#### TEKSTFRAGMENT

De Wings for Life World Run door de ogen van Lindsey De Grande

Running.be-columniste Lindsey De Grande liep vorige week in Ieper de Wings for Life World Run. Lees hier haar verhaal.

Lopen, zo lang en zo ver als je kan, tot de ‘catcher car’ je inhaalt. Meer woorden heb je niet nodig om de fervente joggers uit hun zetel te krijgen en richting startlijn te loodsen. Voeg daar nog eens aan toe dat je door deel te nemen aan deze unieke wedstrijd ruggenmergonderzoek steunt – met als ultieme doel mensen met een verlamming weer aan het wandelen te krijgen – en je hebt een concept om u tegen te zeggen.

########

> _OPDRACHT_: Schrijf uit het verslag over de Wings for Life World Run letterlijk het stuk over van "De Wings for Life World Run door" tot en met "hier haar verhaal.".

#### AANGELEVERD MATERIAAL

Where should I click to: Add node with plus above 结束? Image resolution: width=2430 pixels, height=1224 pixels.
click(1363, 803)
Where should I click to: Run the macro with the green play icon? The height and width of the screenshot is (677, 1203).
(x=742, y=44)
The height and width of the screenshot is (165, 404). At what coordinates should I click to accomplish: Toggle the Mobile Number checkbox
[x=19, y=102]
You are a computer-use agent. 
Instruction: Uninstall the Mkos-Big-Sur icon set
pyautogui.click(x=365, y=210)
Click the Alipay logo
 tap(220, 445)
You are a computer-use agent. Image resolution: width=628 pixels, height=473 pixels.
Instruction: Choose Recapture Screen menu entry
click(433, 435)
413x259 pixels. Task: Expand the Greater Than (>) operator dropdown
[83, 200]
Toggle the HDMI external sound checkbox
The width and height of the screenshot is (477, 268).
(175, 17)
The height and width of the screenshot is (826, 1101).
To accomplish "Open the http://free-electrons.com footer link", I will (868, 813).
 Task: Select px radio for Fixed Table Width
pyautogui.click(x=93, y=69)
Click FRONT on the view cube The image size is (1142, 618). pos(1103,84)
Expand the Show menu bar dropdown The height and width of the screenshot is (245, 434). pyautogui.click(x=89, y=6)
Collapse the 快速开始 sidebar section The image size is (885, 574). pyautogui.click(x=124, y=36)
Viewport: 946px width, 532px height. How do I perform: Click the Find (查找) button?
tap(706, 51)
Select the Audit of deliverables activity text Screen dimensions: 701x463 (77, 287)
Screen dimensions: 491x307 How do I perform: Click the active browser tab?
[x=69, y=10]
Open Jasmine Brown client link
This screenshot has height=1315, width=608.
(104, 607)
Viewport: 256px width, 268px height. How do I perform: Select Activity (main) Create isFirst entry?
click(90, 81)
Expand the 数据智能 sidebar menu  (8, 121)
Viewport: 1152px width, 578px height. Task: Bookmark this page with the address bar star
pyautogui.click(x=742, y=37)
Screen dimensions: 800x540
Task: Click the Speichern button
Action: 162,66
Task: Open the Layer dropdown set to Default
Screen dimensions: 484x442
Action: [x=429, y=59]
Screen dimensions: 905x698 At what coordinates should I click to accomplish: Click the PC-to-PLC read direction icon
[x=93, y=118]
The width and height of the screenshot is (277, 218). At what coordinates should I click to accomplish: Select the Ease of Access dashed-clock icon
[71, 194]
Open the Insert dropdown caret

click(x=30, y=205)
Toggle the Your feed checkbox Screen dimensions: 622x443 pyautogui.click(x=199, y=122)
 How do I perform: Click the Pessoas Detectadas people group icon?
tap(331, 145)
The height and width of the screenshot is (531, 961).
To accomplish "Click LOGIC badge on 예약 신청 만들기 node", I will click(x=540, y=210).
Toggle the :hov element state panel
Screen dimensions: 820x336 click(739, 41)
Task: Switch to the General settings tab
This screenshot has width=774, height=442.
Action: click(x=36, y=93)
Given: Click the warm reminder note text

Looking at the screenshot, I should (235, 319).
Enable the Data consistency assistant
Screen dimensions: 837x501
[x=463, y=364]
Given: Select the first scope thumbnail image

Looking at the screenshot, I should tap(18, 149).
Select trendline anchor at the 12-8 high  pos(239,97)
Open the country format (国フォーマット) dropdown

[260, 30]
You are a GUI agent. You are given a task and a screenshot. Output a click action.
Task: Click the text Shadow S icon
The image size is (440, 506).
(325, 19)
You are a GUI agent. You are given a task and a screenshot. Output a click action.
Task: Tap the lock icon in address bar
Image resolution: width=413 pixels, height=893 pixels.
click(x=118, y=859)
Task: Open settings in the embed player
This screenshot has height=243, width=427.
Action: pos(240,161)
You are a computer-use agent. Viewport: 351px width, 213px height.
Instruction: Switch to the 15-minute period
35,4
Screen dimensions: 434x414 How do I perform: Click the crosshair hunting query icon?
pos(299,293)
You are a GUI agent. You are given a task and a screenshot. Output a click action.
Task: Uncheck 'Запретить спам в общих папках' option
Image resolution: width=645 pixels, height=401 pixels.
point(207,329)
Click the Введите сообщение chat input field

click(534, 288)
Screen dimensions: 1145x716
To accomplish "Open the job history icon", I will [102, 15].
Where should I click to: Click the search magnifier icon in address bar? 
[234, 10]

########

> _ANTWOORD_:
De Wings for Life World Run door de ogen van Lindsey De Grande

Running.be-columniste Lindsey De Grande liep vorige week in Ieper de Wings for Life World Run. Lees hier haar verhaal.